* [PROBLEM DESCRIPTION]
A word-for-word transcript of every entry is required.

(SOURCE MATERIAL begins)

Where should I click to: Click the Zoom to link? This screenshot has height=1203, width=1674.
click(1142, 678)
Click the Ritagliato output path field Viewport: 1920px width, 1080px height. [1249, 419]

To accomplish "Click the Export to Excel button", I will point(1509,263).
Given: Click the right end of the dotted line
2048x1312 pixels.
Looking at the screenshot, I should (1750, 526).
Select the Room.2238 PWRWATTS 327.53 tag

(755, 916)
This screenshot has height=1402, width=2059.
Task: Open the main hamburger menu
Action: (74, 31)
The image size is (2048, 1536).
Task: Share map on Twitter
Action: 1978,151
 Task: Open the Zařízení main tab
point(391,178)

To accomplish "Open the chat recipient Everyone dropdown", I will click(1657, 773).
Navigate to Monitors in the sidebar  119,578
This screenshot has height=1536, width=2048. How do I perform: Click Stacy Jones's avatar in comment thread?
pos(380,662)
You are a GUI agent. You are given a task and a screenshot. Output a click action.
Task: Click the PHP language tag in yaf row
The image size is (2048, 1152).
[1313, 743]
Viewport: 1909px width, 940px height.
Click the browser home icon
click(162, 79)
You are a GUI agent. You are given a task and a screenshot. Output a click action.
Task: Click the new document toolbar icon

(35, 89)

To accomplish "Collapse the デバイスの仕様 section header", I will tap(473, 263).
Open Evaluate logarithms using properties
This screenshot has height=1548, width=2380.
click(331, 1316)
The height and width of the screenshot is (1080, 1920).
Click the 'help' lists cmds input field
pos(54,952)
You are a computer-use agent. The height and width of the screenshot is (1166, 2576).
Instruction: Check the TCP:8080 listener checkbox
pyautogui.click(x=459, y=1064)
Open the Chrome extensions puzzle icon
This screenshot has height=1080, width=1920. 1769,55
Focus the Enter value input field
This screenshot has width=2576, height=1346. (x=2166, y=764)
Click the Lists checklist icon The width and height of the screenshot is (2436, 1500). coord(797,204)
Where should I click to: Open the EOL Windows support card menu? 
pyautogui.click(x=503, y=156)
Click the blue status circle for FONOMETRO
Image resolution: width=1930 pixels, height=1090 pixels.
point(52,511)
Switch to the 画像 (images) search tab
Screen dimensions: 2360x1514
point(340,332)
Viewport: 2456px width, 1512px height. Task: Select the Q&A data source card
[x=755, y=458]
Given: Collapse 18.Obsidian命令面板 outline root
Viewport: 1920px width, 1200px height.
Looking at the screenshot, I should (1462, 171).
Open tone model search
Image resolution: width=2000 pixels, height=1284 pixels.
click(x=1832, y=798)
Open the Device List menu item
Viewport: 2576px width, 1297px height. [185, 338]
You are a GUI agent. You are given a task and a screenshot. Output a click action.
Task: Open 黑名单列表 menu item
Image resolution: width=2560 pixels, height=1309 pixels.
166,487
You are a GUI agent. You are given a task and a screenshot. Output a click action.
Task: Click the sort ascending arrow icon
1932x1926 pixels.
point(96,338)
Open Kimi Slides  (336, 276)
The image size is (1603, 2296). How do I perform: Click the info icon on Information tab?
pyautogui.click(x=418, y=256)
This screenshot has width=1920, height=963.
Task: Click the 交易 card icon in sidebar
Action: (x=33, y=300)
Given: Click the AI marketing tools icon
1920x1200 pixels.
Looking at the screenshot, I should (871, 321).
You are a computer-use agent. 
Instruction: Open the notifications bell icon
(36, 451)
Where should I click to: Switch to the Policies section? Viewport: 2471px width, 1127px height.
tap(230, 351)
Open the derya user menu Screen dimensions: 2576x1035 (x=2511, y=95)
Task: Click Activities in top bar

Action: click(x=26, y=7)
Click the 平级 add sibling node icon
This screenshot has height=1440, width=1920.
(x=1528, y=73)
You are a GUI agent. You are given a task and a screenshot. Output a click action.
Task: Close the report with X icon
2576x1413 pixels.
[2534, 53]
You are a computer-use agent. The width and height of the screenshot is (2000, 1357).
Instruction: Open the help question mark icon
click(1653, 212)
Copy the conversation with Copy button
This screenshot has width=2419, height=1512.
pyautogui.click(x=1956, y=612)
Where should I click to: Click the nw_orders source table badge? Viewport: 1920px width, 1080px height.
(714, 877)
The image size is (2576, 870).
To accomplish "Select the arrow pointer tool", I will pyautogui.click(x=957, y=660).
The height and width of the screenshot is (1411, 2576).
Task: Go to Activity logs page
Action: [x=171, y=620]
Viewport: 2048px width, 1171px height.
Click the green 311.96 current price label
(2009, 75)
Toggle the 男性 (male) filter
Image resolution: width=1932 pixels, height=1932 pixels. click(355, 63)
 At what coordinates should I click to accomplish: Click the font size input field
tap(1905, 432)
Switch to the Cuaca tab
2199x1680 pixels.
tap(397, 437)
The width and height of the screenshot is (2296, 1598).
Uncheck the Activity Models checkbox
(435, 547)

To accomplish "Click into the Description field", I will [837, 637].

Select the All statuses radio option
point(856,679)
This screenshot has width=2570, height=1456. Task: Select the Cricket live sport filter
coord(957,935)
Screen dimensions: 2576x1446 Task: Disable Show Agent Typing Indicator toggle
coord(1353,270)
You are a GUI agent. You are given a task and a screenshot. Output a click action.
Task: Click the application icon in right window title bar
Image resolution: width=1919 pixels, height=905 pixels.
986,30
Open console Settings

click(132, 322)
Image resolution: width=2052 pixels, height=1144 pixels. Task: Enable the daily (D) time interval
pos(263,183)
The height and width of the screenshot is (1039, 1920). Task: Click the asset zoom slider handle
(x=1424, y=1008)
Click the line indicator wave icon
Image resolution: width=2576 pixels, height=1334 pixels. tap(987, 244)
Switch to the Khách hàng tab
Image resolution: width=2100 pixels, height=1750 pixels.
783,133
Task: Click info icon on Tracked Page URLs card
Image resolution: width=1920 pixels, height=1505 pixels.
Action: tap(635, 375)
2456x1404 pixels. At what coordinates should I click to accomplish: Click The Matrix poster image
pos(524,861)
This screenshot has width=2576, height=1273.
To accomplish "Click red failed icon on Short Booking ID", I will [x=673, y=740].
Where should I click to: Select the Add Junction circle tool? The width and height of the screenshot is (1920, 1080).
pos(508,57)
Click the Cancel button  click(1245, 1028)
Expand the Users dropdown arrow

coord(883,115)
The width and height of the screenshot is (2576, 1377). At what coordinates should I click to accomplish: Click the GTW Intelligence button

(SOURCE MATERIAL ends)

* [OUTPUT OF THE EXERCISE]
Where should I click to: Click the Zoom to link? This screenshot has height=1203, width=1674.
click(1142, 678)
Click the Ritagliato output path field Viewport: 1920px width, 1080px height. [1249, 419]

To accomplish "Click the Export to Excel button", I will point(1509,263).
Given: Click the right end of the dotted line
2048x1312 pixels.
Looking at the screenshot, I should (1750, 526).
Select the Room.2238 PWRWATTS 327.53 tag

(755, 916)
This screenshot has height=1402, width=2059.
Task: Open the main hamburger menu
Action: (74, 31)
The image size is (2048, 1536).
Task: Share map on Twitter
Action: 1978,151
 Task: Open the Zařízení main tab
point(391,178)

To accomplish "Open the chat recipient Everyone dropdown", I will click(1657, 773).
Navigate to Monitors in the sidebar  119,578
This screenshot has height=1536, width=2048. How do I perform: Click Stacy Jones's avatar in comment thread?
pos(380,662)
You are a GUI agent. You are given a task and a screenshot. Output a click action.
Task: Click the PHP language tag in yaf row
The image size is (2048, 1152).
[1313, 743]
Viewport: 1909px width, 940px height.
Click the browser home icon
click(162, 79)
You are a GUI agent. You are given a task and a screenshot. Output a click action.
Task: Click the new document toolbar icon

(35, 89)

To accomplish "Collapse the デバイスの仕様 section header", I will tap(473, 263).
Open Evaluate logarithms using properties
This screenshot has height=1548, width=2380.
click(331, 1316)
The height and width of the screenshot is (1080, 1920).
Click the 'help' lists cmds input field
pos(54,952)
You are a computer-use agent. The height and width of the screenshot is (1166, 2576).
Instruction: Check the TCP:8080 listener checkbox
pyautogui.click(x=459, y=1064)
Open the Chrome extensions puzzle icon
This screenshot has height=1080, width=1920. 1769,55
Focus the Enter value input field
This screenshot has width=2576, height=1346. (x=2166, y=764)
Click the Lists checklist icon The width and height of the screenshot is (2436, 1500). coord(797,204)
Where should I click to: Open the EOL Windows support card menu? 
pyautogui.click(x=503, y=156)
Click the blue status circle for FONOMETRO
Image resolution: width=1930 pixels, height=1090 pixels.
point(52,511)
Switch to the 画像 (images) search tab
Screen dimensions: 2360x1514
point(340,332)
Viewport: 2456px width, 1512px height. Task: Select the Q&A data source card
[x=755, y=458]
Given: Collapse 18.Obsidian命令面板 outline root
Viewport: 1920px width, 1200px height.
Looking at the screenshot, I should (1462, 171).
Open tone model search
Image resolution: width=2000 pixels, height=1284 pixels.
click(x=1832, y=798)
Open the Device List menu item
Viewport: 2576px width, 1297px height. [185, 338]
You are a GUI agent. You are given a task and a screenshot. Output a click action.
Task: Open 黑名单列表 menu item
Image resolution: width=2560 pixels, height=1309 pixels.
166,487
You are a GUI agent. You are given a task and a screenshot. Output a click action.
Task: Click the sort ascending arrow icon
1932x1926 pixels.
point(96,338)
Open Kimi Slides  (336, 276)
The image size is (1603, 2296). How do I perform: Click the info icon on Information tab?
pyautogui.click(x=418, y=256)
This screenshot has width=1920, height=963.
Task: Click the 交易 card icon in sidebar
Action: (x=33, y=300)
Given: Click the AI marketing tools icon
1920x1200 pixels.
Looking at the screenshot, I should (871, 321).
You are a computer-use agent. 
Instruction: Open the notifications bell icon
(36, 451)
Where should I click to: Switch to the Policies section? Viewport: 2471px width, 1127px height.
tap(230, 351)
Open the derya user menu Screen dimensions: 2576x1035 (x=2511, y=95)
Task: Click Activities in top bar

Action: click(x=26, y=7)
Click the 平级 add sibling node icon
This screenshot has height=1440, width=1920.
(x=1528, y=73)
You are a GUI agent. You are given a task and a screenshot. Output a click action.
Task: Close the report with X icon
2576x1413 pixels.
[2534, 53]
You are a computer-use agent. The width and height of the screenshot is (2000, 1357).
Instruction: Open the help question mark icon
click(1653, 212)
Copy the conversation with Copy button
This screenshot has width=2419, height=1512.
pyautogui.click(x=1956, y=612)
Where should I click to: Click the nw_orders source table badge? Viewport: 1920px width, 1080px height.
(714, 877)
The image size is (2576, 870).
To accomplish "Select the arrow pointer tool", I will pyautogui.click(x=957, y=660).
The height and width of the screenshot is (1411, 2576).
Task: Go to Activity logs page
Action: [x=171, y=620]
Viewport: 2048px width, 1171px height.
Click the green 311.96 current price label
(2009, 75)
Toggle the 男性 (male) filter
Image resolution: width=1932 pixels, height=1932 pixels. click(355, 63)
 At what coordinates should I click to accomplish: Click the font size input field
tap(1905, 432)
Switch to the Cuaca tab
2199x1680 pixels.
tap(397, 437)
The width and height of the screenshot is (2296, 1598).
Uncheck the Activity Models checkbox
(435, 547)

To accomplish "Click into the Description field", I will [837, 637].

Select the All statuses radio option
point(856,679)
This screenshot has width=2570, height=1456. Task: Select the Cricket live sport filter
coord(957,935)
Screen dimensions: 2576x1446 Task: Disable Show Agent Typing Indicator toggle
coord(1353,270)
You are a GUI agent. You are given a task and a screenshot. Output a click action.
Task: Click the application icon in right window title bar
Image resolution: width=1919 pixels, height=905 pixels.
986,30
Open console Settings

click(132, 322)
Image resolution: width=2052 pixels, height=1144 pixels. Task: Enable the daily (D) time interval
pos(263,183)
The height and width of the screenshot is (1039, 1920). Task: Click the asset zoom slider handle
(x=1424, y=1008)
Click the line indicator wave icon
Image resolution: width=2576 pixels, height=1334 pixels. tap(987, 244)
Switch to the Khách hàng tab
Image resolution: width=2100 pixels, height=1750 pixels.
783,133
Task: Click info icon on Tracked Page URLs card
Image resolution: width=1920 pixels, height=1505 pixels.
Action: tap(635, 375)
2456x1404 pixels. At what coordinates should I click to accomplish: Click The Matrix poster image
pos(524,861)
This screenshot has width=2576, height=1273.
To accomplish "Click red failed icon on Short Booking ID", I will [x=673, y=740].
Where should I click to: Select the Add Junction circle tool? The width and height of the screenshot is (1920, 1080).
pos(508,57)
Click the Cancel button  click(1245, 1028)
Expand the Users dropdown arrow

coord(883,115)
The width and height of the screenshot is (2576, 1377). At what coordinates should I click to accomplish: Click the GTW Intelligence button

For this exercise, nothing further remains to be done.